5. Mean Reversion Strategies
When price deviates significantly from LSMA, it is expected to revert toward LSMA. This mean-reversion property can be used for:
- Overbought/oversold assessment
- Pairs trading spread analysis
- Dynamic stop-loss/take-profit
LSMA + R-Squared is a powerful trend trading framework:
- R-Squared > 0.5 -> Trend is valid
- LSMA slope > 0 -> Uptrend, consider going long
- Price pulls back to near LSMA from above -> Entry point
V. Advantages, Disadvantages, and Use Cases
Advantages
| Advantage | Description |
|---|---|
| Low lag | Endpoint extrapolation effect gives LSMA lower lag than SMA |
| Trend quantification | Slope directly quantifies trend direction and strength |
| Theoretically rigorous | Based on statistical least squares method with solid mathematical foundation |
| Multi-dimensional information | A single regression yields endpoint value, slope, and R-Squared simultaneously |
Disadvantages
| Disadvantage | Description |
|---|---|
| Negative weights | Negative weights on old data may cause LSMA values to exceed the price range |
| Fails with nonlinear trends | Assumes linear relationship; fits poorly in curving trends |
| High computation | Each time point requires a complete regression; complexity |
| Overshoot risk | May overshoot at trend endpoints due to the extrapolation effect |
Use Cases
- Trend trading: Use slope to determine trend direction and strength
- Mean reversion: Trade based on price deviation from LSMA
- Regression channels: Combine with standard error to build dynamic channels
- Quantitative research: As a fundamental tool for linear trend analysis
Comparison with Similar Indicators
| Feature | SMA | EMA | LSMA | HMA |
|---|---|---|---|---|
| Lag | High | Medium | Low | Very low |
| Smoothness | High | Medium | Medium | High |
| Can overshoot | No | No | Yes | Yes |
| Extra information | None | None | Slope / R2 | None |
| Weight characteristics | Equal | Exponential | Includes negative weights | Linear |
- LSMA may frequently cross the price line in ranging markets and should not be used as a standalone entry signal.

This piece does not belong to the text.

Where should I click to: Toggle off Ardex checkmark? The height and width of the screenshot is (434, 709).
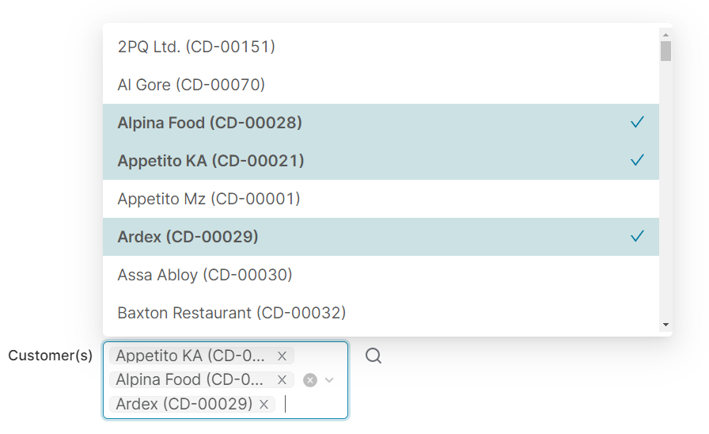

- When R-Squared is very low (< 0.2), both the LSMA endpoint value and slope are unreliable; LSMA-based trading should be paused.
- LSMA’s negative weight property means its value may briefly exceed the highest price or fall below the lowest price within the window — this is a mathematical characteristic, not a bug.